▶

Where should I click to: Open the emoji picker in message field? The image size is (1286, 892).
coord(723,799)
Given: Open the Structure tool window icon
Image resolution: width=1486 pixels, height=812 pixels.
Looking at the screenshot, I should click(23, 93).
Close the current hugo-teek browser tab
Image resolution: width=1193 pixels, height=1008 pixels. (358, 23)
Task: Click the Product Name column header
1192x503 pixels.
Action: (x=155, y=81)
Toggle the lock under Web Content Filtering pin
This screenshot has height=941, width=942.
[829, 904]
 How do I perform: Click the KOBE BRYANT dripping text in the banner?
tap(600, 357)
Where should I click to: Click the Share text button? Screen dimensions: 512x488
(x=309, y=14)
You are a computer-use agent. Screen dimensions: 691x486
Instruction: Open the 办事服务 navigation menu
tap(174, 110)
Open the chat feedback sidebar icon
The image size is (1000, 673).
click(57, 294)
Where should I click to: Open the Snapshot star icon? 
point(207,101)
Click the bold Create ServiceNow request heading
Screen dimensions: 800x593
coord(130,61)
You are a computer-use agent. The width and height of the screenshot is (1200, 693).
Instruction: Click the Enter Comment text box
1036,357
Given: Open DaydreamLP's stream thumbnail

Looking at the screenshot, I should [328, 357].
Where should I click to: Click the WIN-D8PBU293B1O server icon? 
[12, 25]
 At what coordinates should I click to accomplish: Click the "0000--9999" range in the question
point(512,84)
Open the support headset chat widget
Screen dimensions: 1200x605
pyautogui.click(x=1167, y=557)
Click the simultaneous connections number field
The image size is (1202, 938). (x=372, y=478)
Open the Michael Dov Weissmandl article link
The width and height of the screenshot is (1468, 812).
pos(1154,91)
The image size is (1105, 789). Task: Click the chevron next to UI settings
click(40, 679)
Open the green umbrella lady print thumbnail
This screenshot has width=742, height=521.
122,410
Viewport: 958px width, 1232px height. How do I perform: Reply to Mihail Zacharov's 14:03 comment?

◀

Nothing in the records should change when you repeat them all.

● **EXPECTED OUTPUT**:
Where should I click to: Open the emoji picker in message field? The image size is (1286, 892).
coord(723,799)
Given: Open the Structure tool window icon
Image resolution: width=1486 pixels, height=812 pixels.
Looking at the screenshot, I should click(23, 93).
Close the current hugo-teek browser tab
Image resolution: width=1193 pixels, height=1008 pixels. (358, 23)
Task: Click the Product Name column header
1192x503 pixels.
Action: (x=155, y=81)
Toggle the lock under Web Content Filtering pin
This screenshot has height=941, width=942.
[829, 904]
 How do I perform: Click the KOBE BRYANT dripping text in the banner?
tap(600, 357)
Where should I click to: Click the Share text button? Screen dimensions: 512x488
(x=309, y=14)
You are a computer-use agent. Screen dimensions: 691x486
Instruction: Open the 办事服务 navigation menu
tap(174, 110)
Open the chat feedback sidebar icon
The image size is (1000, 673).
click(57, 294)
Where should I click to: Open the Snapshot star icon? 
point(207,101)
Click the bold Create ServiceNow request heading
Screen dimensions: 800x593
coord(130,61)
You are a computer-use agent. The width and height of the screenshot is (1200, 693).
Instruction: Click the Enter Comment text box
1036,357
Given: Open DaydreamLP's stream thumbnail

Looking at the screenshot, I should [328, 357].
Where should I click to: Click the WIN-D8PBU293B1O server icon? 
[12, 25]
 At what coordinates should I click to accomplish: Click the "0000--9999" range in the question
point(512,84)
Open the support headset chat widget
Screen dimensions: 1200x605
pyautogui.click(x=1167, y=557)
Click the simultaneous connections number field
The image size is (1202, 938). (x=372, y=478)
Open the Michael Dov Weissmandl article link
The width and height of the screenshot is (1468, 812).
pos(1154,91)
The image size is (1105, 789). Task: Click the chevron next to UI settings
click(40, 679)
Open the green umbrella lady print thumbnail
This screenshot has width=742, height=521.
122,410
Viewport: 958px width, 1232px height. How do I perform: Reply to Mihail Zacharov's 14:03 comment?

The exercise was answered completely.